#### Given entries
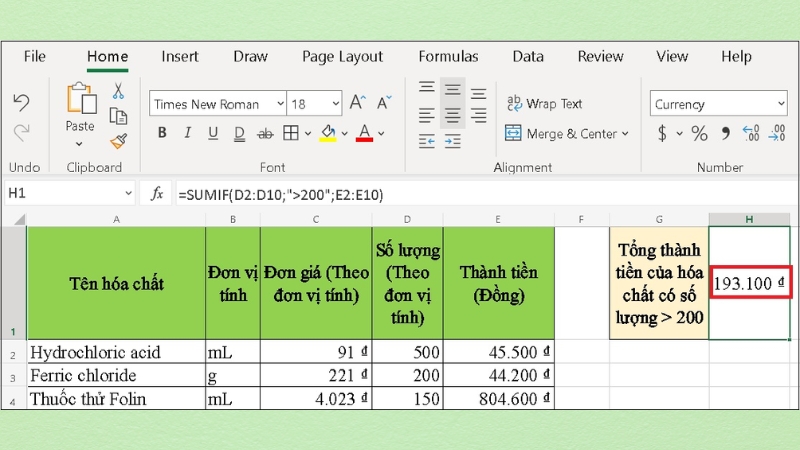Click the Merge & Center button
The height and width of the screenshot is (450, 800).
click(566, 133)
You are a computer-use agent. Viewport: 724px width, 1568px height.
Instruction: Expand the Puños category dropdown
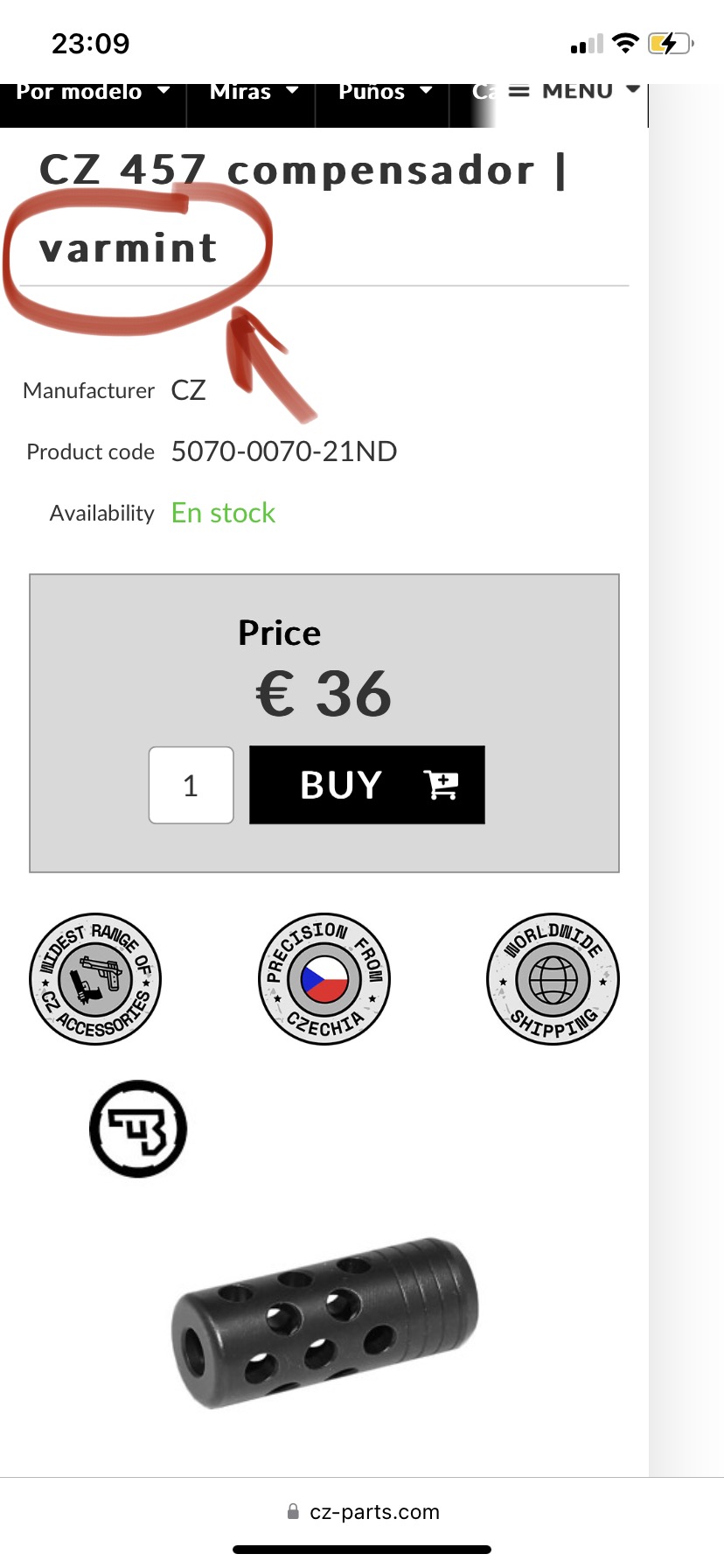point(385,92)
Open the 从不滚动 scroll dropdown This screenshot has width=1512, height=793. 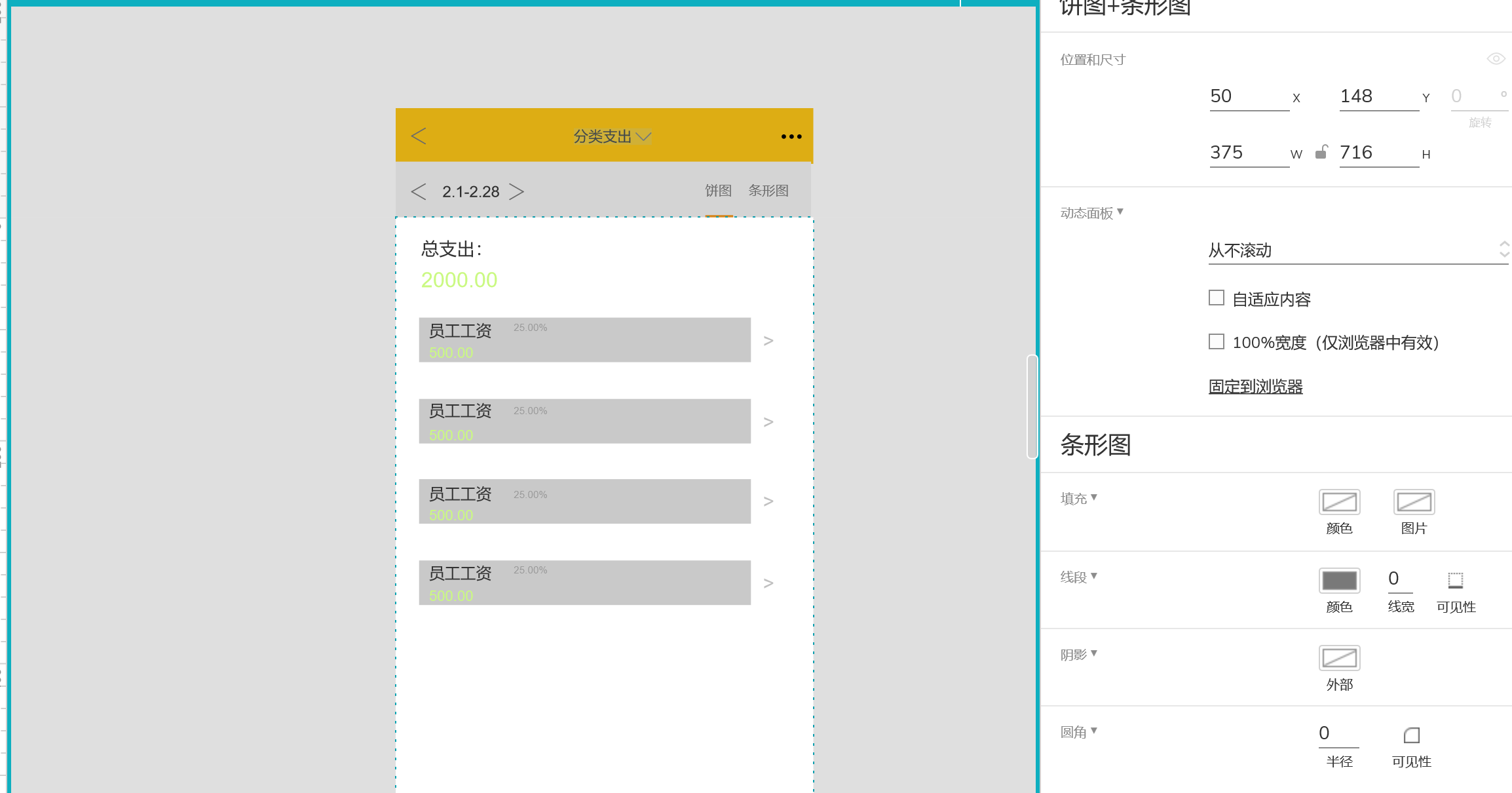click(1356, 250)
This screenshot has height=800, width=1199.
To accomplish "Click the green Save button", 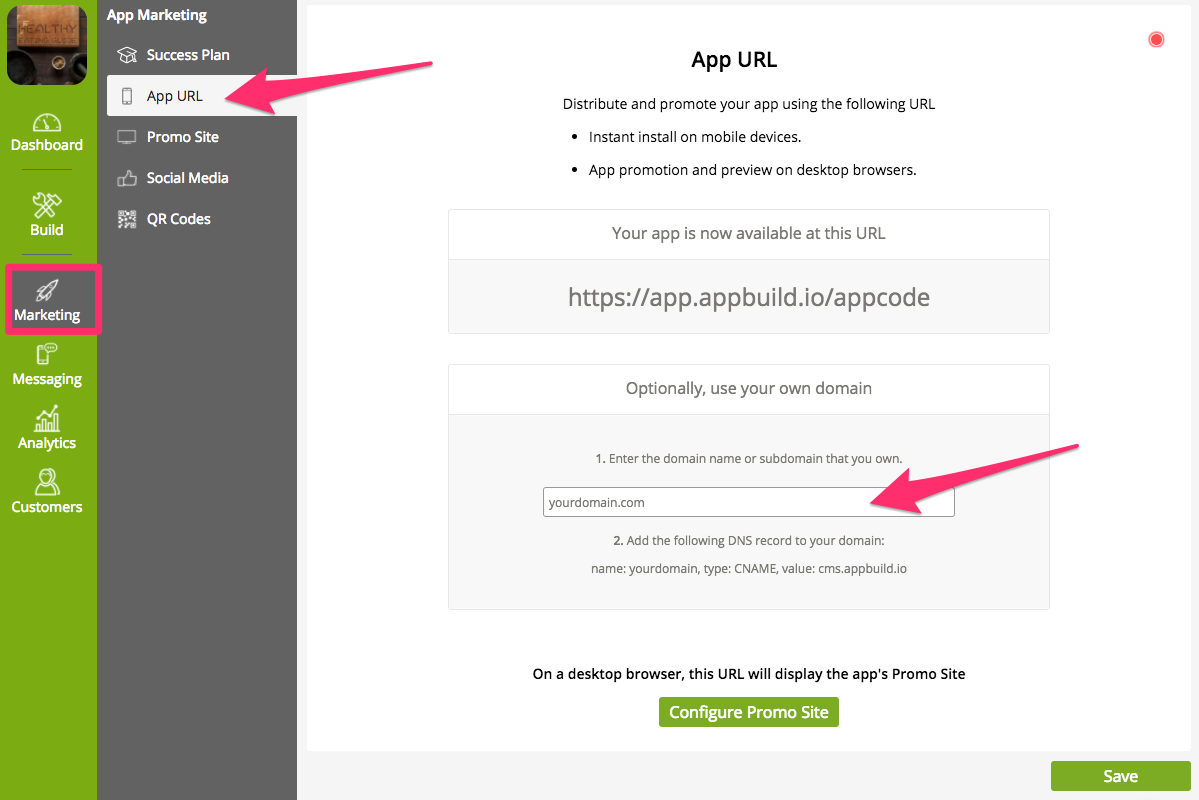I will (x=1120, y=776).
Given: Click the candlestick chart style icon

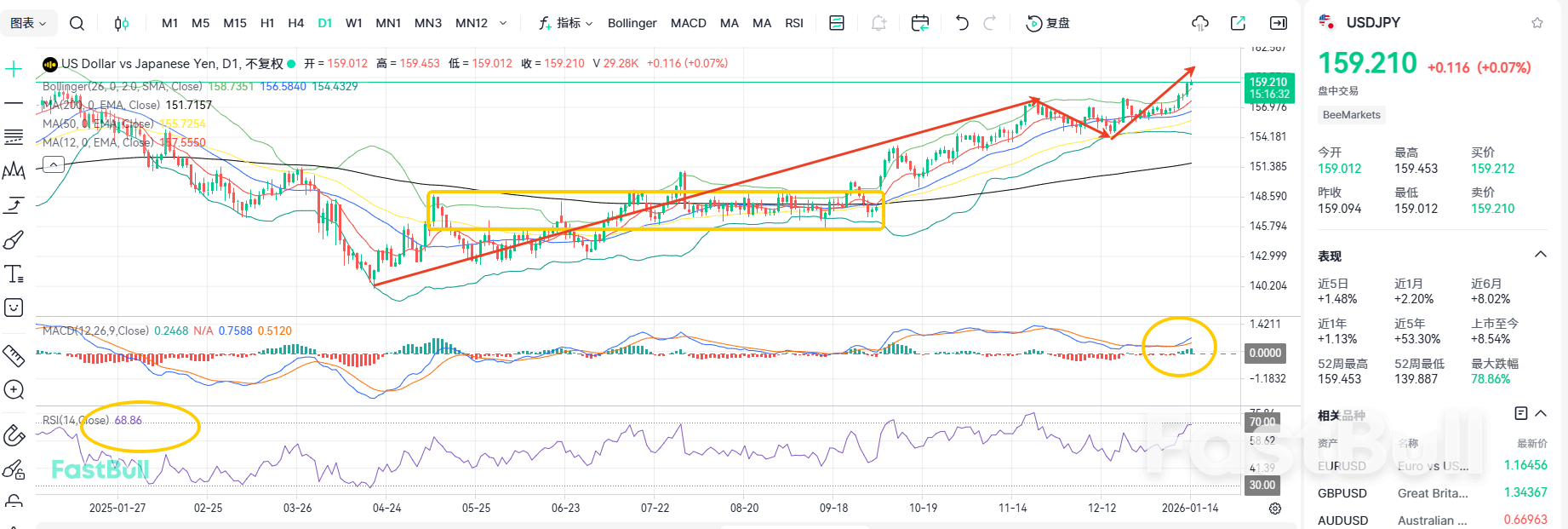Looking at the screenshot, I should coord(122,23).
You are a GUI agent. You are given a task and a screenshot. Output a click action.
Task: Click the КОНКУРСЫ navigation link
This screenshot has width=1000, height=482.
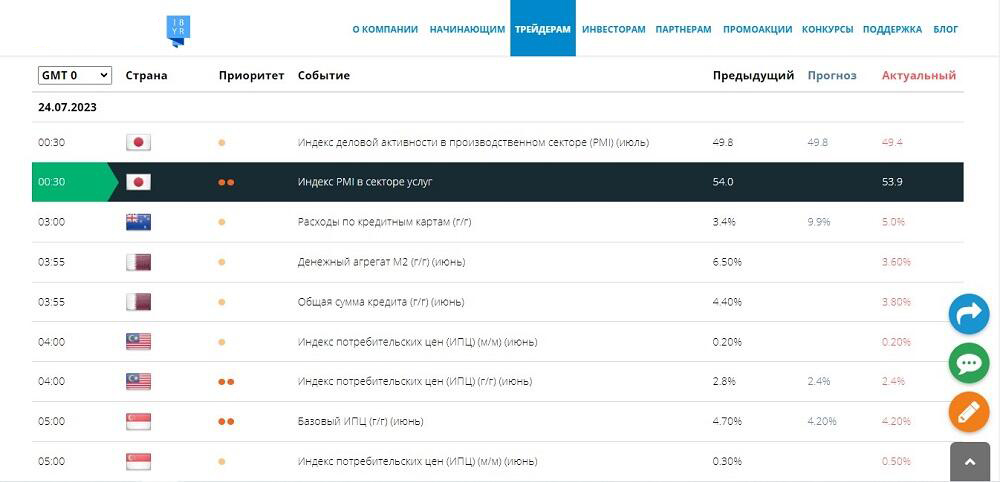tap(828, 29)
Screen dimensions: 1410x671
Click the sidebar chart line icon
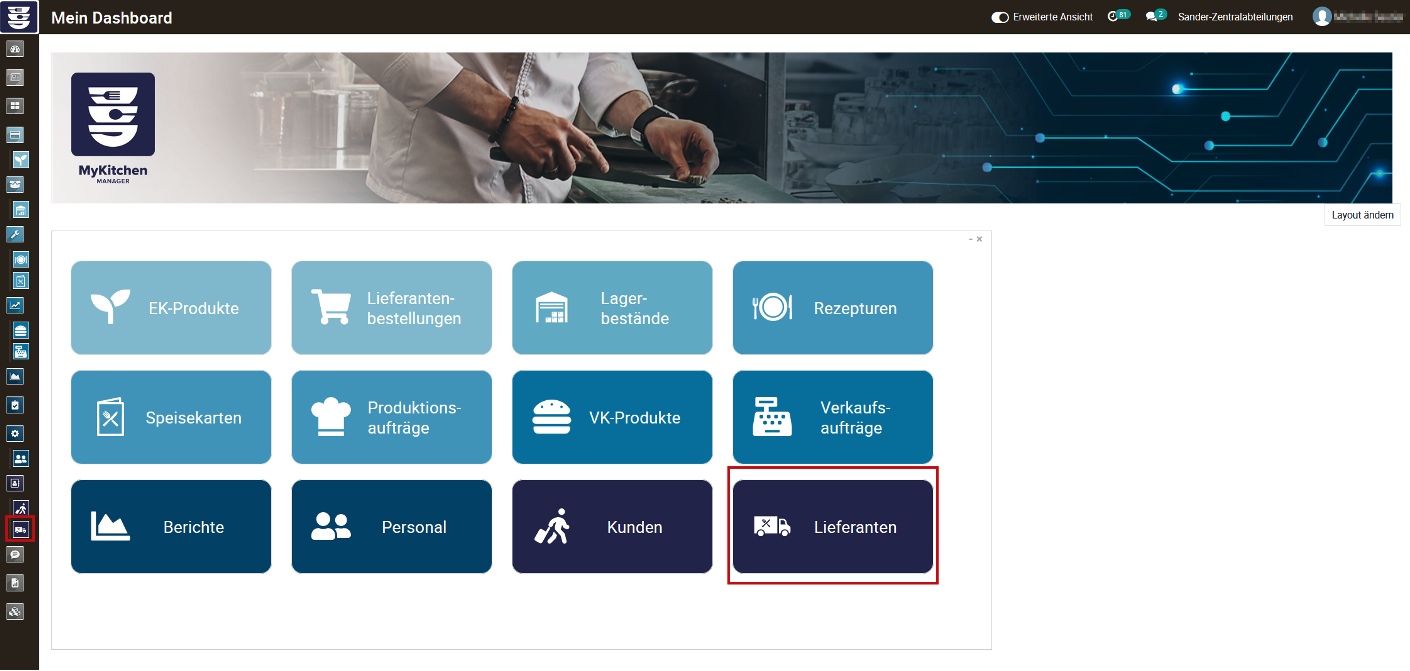click(15, 305)
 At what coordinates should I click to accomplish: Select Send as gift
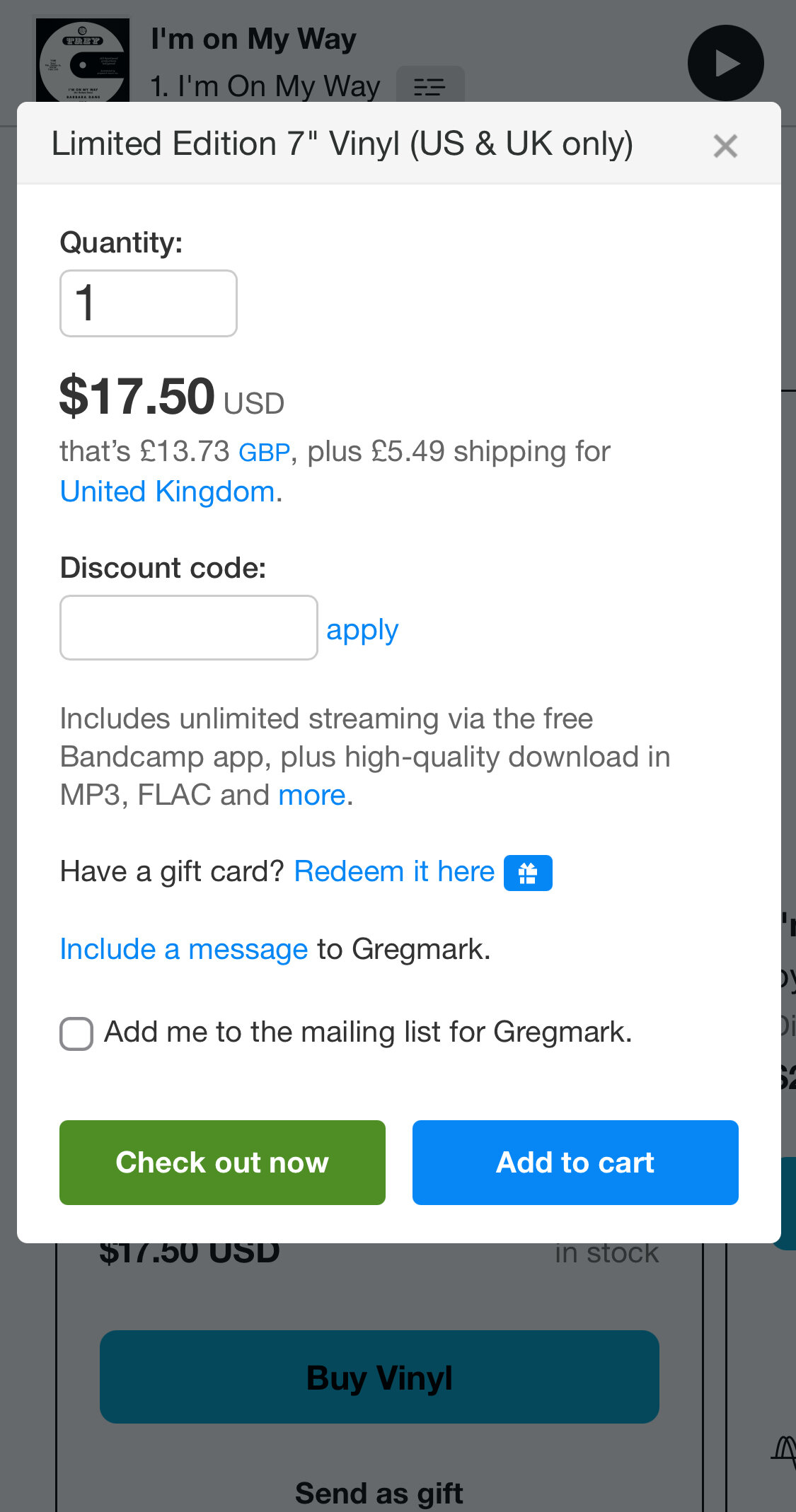pyautogui.click(x=379, y=1494)
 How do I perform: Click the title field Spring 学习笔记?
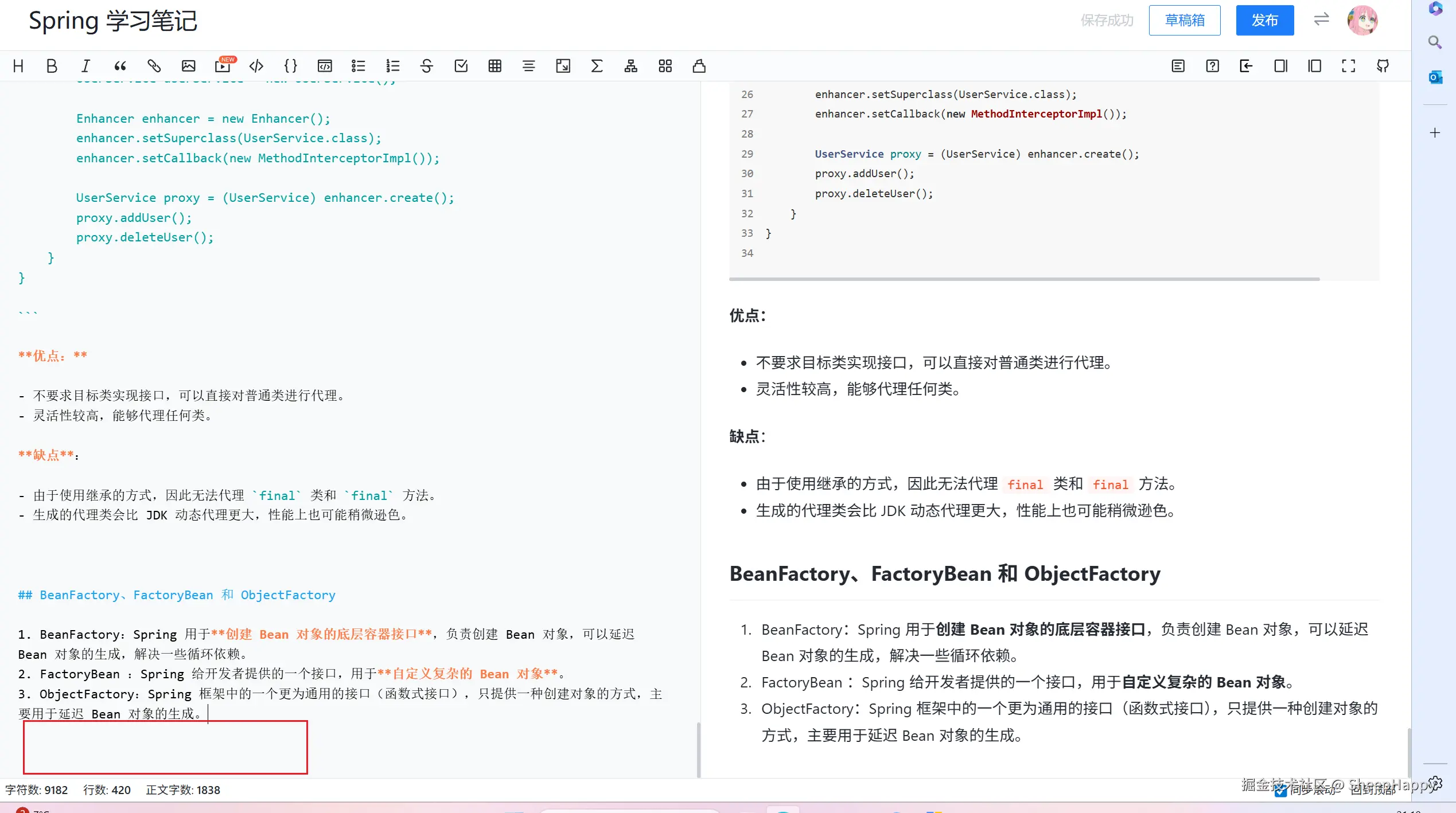pos(113,21)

#### Exercise objective
Reproduce the data from the line containing "You are a GUI" through the line containing "click(15, 305)", with both of those lines included. Leave the pictures out of your answer.

#### Output for this exercise
You are a GUI agent. You are given a task and a screenshot. Output a click action.
Task: Click the КОНКУРСЫ navigation link
This screenshot has width=1000, height=482.
tap(828, 29)
Screen dimensions: 1410x671
Click the sidebar chart line icon
click(15, 305)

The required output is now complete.